Ex-Opera CEO Jon S. von Tetzchner has revealed a technical preview of Vivaldi, a new Chromium-based browser for Windows, Mac and Linux.
As this is a first release, the big features are mostly "coming soon". There will be extensions support, a built-in mail client, syncing across your devices, but they’re not here yet.
The Technical Preview does provide some smaller practical features. Tab Stacks are a handy way of grouping browser tabs, and work much like buttons on the Windows taskbar. Hover your mouse over a tab, thumbnails appear for each site it represents, and you simply click the one you need.

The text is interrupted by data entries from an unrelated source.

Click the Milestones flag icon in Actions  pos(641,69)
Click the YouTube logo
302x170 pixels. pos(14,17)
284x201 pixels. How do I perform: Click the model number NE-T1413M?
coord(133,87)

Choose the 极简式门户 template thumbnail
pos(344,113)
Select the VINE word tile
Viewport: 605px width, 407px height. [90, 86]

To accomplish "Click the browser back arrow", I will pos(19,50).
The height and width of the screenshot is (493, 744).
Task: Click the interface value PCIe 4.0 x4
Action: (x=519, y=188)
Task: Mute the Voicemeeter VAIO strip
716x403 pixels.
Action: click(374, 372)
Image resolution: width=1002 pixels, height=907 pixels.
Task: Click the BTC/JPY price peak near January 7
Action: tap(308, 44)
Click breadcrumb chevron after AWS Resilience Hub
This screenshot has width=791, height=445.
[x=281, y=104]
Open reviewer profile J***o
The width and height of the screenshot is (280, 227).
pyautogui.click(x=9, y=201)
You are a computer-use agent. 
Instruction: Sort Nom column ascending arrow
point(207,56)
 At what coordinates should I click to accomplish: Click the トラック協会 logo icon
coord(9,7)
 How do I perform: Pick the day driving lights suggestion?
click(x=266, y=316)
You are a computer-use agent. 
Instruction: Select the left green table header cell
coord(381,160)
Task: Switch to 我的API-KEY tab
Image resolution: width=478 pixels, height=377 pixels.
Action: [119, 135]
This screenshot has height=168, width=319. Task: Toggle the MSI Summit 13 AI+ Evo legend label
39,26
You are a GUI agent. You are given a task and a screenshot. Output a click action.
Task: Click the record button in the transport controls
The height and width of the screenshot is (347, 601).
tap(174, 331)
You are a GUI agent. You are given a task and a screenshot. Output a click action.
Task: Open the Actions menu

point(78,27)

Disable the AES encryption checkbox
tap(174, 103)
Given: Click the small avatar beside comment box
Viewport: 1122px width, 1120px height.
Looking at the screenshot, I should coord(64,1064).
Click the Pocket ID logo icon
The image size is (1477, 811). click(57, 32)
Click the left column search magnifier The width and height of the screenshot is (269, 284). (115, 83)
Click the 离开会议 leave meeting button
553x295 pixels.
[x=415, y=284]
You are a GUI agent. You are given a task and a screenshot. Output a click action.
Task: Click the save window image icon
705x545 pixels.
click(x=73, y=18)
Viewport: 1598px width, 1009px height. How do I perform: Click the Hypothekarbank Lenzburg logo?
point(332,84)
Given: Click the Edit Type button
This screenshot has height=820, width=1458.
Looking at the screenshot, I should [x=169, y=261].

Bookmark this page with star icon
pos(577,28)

A Notes panel allows you to take text notes and screen shots for any web page, add tags, organize and search your collection. It doesn’t work as we’d expect at the moment, but the potential is there to build a useful research tool.
Vivaldi’s extended Speed Dials page can organize your favorite sites by interest, context, and even include folders.
A Quick Commands menu (Ctrl+Q) makes it easy to access all the browser’s core functions from the keyboard.
All this is presented in a streamlined and straightforward interface (browser tabs, address and search bar at the top of the page, a menu button top-left, left-hand panels for Downloads, Bookmarks, Contacts, more).
Vivaldi is such a long way from being finished that you won’t want to use it for long, but if you’re a long-standing Opera fan -- or just interested in new browsers -- then it’s worth taking for a ten minute trial.